If the application requires ACID transactions, foreign key constraints, or strong consistency guarantees, those features belong in the relational database. OpenSearch can serve as a search view of the relational data via CDC (Chapter 18), but the relational database remains the system of record.
The Cost of Operational Complexity
| Component | OpenSearch Cluster | PostgreSQL (existing) |
|---|---|---|
| Nodes | 7 (3 manager, 4 data) | 0 additional |
| Monthly cost | $3,500 | $0 incremental |
| Monitoring | Dedicated dashboards | Existing DB monitoring |
| Backup | Snapshot repository | Existing DB backup |
| Schema migration | Reindex (hours) | ALTER TABLE (seconds) |
| Expertise required | Search engineering | General DBA |
For the documentation platform with 5 million documents, 50 tenants, and complex search requirements (multi-field relevance, faceted navigation, hybrid search), OpenSearch is the correct choice. The workload characteristics—full-text search with relevance, high query concurrency, aggregations—match OpenSearch’s strengths.

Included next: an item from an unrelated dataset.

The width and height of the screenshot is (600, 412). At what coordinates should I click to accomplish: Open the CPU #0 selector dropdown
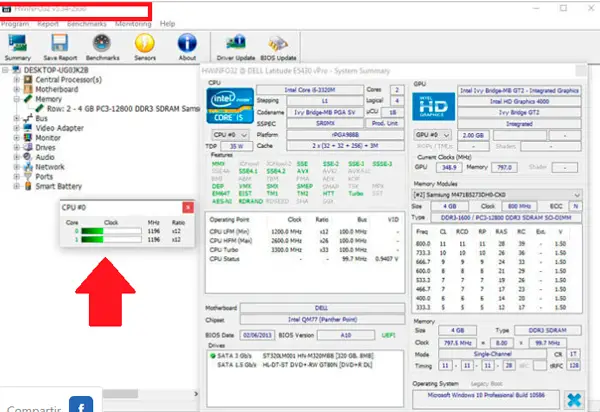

For a team adding a simple “search our blog posts” feature to a 500-post blog backed by PostgreSQL, adding OpenSearch is over-engineering. PostgreSQL’s tsvector with a GIN index handles this workload with zero additional infrastructure.
The Decision Rule
Evaluate the workload, not the technology. If the primary access pattern is full-text search with relevance ranking across more than 100,000 documents, OpenSearch is likely the right choice. If the primary access pattern is relational queries, transactional writes, or simple keyword matching on a small dataset, the existing relational database is likely sufficient.
Start with PostgreSQL’s full-text search. When search quality requirements exceed what tsvector can provide (multi-field boosting, synonym expansion, semantic search, complex analysis pipelines), migrate to OpenSearch with CDC synchronization. This progression avoids premature infrastructure complexity.
Never use OpenSearch as a primary data store. It is a search engine, not a database. The relational database is the system of record. OpenSearch is a derived, optimized view for search queries.